The Coefficient of Performance (COP) of a heat pump gives you a measure of the efficiency with which the system will extract kinetic energy from the outside ambient air to a refrigerant and then transfer that energy to the air inside the house. To compress the refrigerant, energy must be supplied to a compressor pump forcing the refrigerant gas to condense.
The efficiency of the heat pump design can be determined as follows:
- COP is the ratio of the heat energy generated to the energy required to compress the refrigerant gas
- Refrigerant gas, when condensed to a liquid, requires work
- The compressed refrigerant liquid absorbs heat from the outside air
When buying a heat pump, it is important to check what the COP rating is for the various appliances. The cost of the power required to run the heat exchanger will be far higher than the cost of the equipment. Let’s look at which factors to consider when looking for a heat pump.
How Is COP Calculated And What Does It Mean?
The Coefficient of Performance is a measure of how much heating power is achieved for the amount of power needed by the compressor unit to generate that heat. A COP = 2 means that 2 kW of heating power was generated while the compressor needed 1 kW of power to condense the refrigerant gas during the cycle.

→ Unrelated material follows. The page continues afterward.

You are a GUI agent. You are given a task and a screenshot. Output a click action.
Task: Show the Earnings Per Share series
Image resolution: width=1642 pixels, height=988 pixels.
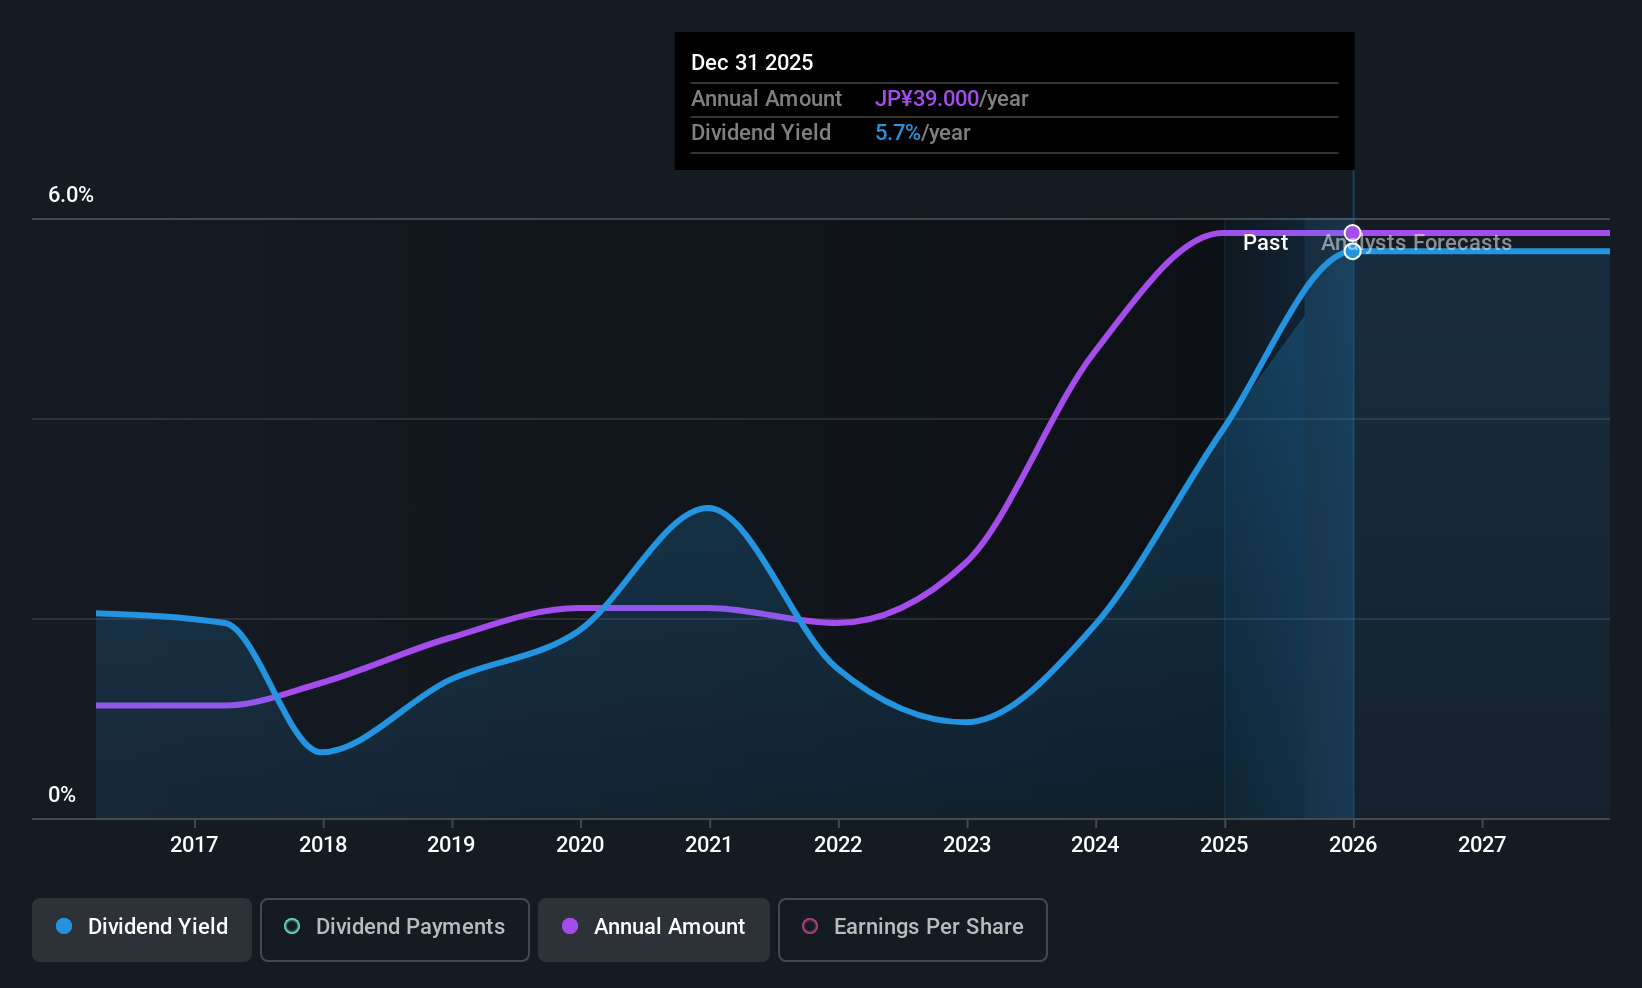(912, 929)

For a COP of 1 or less, it means that the system is not efficient at all. A COP above 3 is considered very efficient, and a COP of 4.5 is considered the best possible COP achievable in practical applications. It would be best to consider a COP of between 2.5 and 3.5 as very good.
Modern heat pumps use a chemical compound called a refrigerant that functions well as it only requires a small amount of energy to change from a liquid to a gas and back again.
This compound is called Freon, and the most common blend used in heat pumps today is designated as R410A.
The refrigerant compound is responsible for moving heat from one set of coils in the closed-loop heat pump. The coil that is absorbing the heat from the outside ambient environment is called the heat exchanger, and the coil on the inside of the house where the heat is given off as the gas compound is compressed back to a liquid is called the condenser.
An air conditioner does the reverse in the hot summer months extracting the heat from inside the house and releasing it to the outside ambient air.
The refrigerant is not used up in this process as it is inside a closed-loop system. Unless the gas leaks out through a poor seal or a puncture to the system, it can last forever.
The reality is that due to the constant cooling and heating of the aluminum pipes from which the system is made, leaks develop over time to the seal joints and the metal pipes. These can be repaired, and the refrigerant replenished from time to time. The only part of the system that performs physical work is the compressor motor.
The amount of work performed by the compressor to force the warm gas back into a cold pressurized liquid requires that the seals of the pump to the heating coils and the cooling coils be without leaks. Aluminum is used for these pipes as it is a light, strong metal that conducts heat very well.
Aluminum is also a pliable metal that can be bent and shaped to form heating and cooling tubes. The metal retains its integrity and does not crack due to the temperature extremes.
To find the leaks in a system, a special UV-colored dye is added to the refrigerant that shows up the leak’s location under UV light.
What Typically Goes Wrong With Heat Pumps?
Although the basic design of heat pumps is quite simple, it requires a trained technician to service and repair them. The refrigerant gasses are not environmentally friendly and must be removed and replaced by a qualified technician. The system’s electronic controls present a significant risk of electrocution to anyone tampering with it.
When heat pumps are properly installed by a qualified installer and undergo annual maintenance checks, there is not much wrong with them, and you can expect at least ten years of hassle-free service. Several things are noteworthy regarding the operation of heat pumps.
The heat pump may frost up and even develop ice buildup on the external heat exchanger coils and housing. This is due to moisture in the air freezing up when the cold liquid turns into a gas in the external coils. Heat is extracted from the air and transferred to the gaseous refrigerant.
Heat pumps are programmed to run in reverse on a set frequency or when a temperature sensor on the coil initiates the defrost cycle. If the defrost cycle is too short, the ice buildup will worsen and require adjustment.
How Is The Operational Efficiency Of A Heat Pump Determined?
The amount of work required by the electrical compressor pump of the heat pump system to convert the warm gaseous refrigerant back to a cold pressurized liquid before absorbing heat from the air and transferring it to the coils in the house is key to determining the efficiency of the system.
The COP is calculated by dividing the amount of heating generated in kW by the amount of energy in kW, required by the compressor to turn the gas back into a liquid. It is a simple ratio between the power output and the power input of the system.
A Coefficient of Performance above 2.5 means that the amount of heat released into the house is 2.5 kW for every 1 kW of power needed by the compressor to return the gas back to a liquid and repeat the process. The COP of the system is determined by how efficiently the compressor can operate.
The closed-loop system of heating and cooling coils linked to a compressor pump must be charged with the correct amount of refrigerant and free of any leaks. Regular maintenance of heat pumps is required to ensure that the COP remains as high as possible.